**Instructions to follow:**
Below are the records. How many of their lines contain "highlighted"? Give only the number.

(Collected data entries)
=== Begin Enclosure ===
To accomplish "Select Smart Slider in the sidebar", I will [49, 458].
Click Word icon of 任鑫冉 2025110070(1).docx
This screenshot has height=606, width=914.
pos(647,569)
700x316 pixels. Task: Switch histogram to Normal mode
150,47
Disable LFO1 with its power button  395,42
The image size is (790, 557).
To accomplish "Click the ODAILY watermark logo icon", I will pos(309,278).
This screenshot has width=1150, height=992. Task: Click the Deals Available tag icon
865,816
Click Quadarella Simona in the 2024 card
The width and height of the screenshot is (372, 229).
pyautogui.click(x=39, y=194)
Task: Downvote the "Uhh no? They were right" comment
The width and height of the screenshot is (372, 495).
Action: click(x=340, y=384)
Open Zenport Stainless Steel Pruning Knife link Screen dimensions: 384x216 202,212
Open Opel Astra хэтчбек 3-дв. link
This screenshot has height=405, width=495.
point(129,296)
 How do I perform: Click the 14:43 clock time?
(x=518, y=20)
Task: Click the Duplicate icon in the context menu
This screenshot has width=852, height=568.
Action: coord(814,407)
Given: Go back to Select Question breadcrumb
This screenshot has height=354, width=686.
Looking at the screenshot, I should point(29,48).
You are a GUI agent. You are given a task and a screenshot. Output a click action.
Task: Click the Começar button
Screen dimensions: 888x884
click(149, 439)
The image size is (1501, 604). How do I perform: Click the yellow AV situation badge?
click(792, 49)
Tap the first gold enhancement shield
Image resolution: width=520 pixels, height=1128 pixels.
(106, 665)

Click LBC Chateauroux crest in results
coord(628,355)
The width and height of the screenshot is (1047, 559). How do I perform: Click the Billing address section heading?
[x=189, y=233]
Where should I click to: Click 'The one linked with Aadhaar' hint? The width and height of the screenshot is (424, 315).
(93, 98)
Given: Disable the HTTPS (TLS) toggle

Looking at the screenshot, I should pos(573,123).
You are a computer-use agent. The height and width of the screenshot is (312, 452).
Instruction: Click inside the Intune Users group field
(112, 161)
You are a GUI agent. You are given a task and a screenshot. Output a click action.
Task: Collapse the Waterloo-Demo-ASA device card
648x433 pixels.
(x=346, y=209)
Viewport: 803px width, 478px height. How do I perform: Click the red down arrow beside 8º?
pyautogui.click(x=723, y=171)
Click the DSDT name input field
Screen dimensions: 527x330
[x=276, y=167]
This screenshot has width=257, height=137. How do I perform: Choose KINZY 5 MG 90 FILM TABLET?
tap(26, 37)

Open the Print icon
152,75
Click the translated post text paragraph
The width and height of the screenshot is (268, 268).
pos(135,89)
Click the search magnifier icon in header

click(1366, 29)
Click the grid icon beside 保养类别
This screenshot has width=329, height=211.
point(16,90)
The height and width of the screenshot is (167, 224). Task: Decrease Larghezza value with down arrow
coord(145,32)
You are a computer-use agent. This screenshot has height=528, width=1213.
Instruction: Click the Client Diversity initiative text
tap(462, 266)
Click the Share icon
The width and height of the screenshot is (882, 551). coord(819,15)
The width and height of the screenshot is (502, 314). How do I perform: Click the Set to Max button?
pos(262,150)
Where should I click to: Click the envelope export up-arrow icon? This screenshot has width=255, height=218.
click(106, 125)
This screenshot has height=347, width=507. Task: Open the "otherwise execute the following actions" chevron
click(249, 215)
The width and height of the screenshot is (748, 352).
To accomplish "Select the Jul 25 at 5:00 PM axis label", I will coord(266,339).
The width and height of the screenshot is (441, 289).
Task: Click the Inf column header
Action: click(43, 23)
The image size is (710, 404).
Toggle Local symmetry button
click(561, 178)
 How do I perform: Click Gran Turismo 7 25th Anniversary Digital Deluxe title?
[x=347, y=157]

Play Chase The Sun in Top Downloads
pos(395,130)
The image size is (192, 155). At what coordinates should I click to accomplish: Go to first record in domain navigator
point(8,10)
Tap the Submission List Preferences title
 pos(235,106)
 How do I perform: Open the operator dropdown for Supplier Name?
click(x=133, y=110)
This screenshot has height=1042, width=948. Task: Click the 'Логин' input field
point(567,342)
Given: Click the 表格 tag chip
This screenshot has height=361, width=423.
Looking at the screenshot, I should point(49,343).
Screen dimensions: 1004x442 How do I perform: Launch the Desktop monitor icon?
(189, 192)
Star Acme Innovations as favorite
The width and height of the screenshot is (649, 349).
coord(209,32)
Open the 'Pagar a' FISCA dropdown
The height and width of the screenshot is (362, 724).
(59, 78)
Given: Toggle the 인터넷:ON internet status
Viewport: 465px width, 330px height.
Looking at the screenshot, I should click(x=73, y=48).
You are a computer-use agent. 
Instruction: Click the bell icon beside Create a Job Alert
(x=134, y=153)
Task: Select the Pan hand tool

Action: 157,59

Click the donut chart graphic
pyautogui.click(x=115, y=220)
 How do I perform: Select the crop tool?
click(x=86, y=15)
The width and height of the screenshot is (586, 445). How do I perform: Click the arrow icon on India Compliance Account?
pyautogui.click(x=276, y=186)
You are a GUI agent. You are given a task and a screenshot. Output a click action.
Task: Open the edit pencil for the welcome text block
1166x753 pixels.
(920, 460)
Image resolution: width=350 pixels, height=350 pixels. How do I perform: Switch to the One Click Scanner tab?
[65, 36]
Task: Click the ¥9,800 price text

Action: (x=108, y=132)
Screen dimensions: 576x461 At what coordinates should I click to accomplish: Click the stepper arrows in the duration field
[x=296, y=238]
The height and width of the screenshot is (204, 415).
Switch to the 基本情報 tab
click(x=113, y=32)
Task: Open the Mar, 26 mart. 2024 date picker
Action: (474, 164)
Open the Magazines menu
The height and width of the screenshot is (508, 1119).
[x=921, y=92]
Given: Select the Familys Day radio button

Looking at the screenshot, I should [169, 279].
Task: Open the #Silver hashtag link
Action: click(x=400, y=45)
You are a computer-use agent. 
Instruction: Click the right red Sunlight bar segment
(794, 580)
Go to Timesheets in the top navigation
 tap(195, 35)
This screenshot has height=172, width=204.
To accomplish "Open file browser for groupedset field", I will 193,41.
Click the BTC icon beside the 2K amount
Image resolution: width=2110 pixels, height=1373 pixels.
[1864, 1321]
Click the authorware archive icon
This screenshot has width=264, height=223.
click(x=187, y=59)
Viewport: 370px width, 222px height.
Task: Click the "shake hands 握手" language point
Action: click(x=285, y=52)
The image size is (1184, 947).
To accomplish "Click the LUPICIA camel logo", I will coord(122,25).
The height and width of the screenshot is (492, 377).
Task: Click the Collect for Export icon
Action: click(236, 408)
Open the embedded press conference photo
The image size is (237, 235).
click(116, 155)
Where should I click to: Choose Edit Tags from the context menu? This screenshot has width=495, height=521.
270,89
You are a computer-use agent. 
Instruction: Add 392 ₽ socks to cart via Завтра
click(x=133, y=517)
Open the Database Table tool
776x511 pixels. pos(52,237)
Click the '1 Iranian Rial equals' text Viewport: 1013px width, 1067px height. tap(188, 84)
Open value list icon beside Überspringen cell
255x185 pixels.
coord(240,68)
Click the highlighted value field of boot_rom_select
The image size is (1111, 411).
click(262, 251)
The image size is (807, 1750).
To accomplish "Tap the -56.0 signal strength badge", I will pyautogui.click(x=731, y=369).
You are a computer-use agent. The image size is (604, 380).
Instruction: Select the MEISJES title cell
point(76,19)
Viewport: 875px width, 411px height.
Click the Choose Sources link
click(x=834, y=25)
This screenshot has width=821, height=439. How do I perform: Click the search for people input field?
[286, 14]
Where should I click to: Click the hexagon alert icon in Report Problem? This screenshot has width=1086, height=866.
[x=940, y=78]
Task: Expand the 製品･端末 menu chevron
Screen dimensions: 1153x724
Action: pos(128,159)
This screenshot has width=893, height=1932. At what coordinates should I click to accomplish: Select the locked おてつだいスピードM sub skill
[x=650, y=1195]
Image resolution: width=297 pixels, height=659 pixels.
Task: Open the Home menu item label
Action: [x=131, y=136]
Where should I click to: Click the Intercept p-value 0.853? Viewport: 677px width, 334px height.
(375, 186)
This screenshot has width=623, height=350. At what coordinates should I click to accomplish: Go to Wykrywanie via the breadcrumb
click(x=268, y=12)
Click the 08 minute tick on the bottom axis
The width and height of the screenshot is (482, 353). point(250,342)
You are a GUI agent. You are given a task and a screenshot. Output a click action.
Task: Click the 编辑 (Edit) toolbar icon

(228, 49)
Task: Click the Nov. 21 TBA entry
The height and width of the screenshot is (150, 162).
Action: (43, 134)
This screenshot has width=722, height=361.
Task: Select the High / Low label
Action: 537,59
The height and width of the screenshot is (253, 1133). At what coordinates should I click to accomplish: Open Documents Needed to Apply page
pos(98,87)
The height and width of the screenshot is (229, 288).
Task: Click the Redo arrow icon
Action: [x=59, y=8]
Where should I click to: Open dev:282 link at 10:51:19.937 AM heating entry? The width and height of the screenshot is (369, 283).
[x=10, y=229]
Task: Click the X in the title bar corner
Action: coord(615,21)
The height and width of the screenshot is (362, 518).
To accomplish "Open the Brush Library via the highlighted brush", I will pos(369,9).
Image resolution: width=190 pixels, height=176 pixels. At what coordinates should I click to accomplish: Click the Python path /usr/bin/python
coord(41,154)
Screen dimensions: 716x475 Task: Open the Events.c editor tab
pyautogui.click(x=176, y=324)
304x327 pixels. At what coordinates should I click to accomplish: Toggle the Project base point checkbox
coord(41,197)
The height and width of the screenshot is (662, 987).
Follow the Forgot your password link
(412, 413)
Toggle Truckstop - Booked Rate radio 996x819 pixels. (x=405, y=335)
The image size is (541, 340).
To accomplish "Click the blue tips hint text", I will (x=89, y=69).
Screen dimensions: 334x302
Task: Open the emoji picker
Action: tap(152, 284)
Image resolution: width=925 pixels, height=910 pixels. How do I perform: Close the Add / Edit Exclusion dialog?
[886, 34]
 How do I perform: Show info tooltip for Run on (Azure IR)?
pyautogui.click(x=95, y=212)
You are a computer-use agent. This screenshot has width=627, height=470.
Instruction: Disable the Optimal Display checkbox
=== End Enclosure ===
**Finished exercise:**
2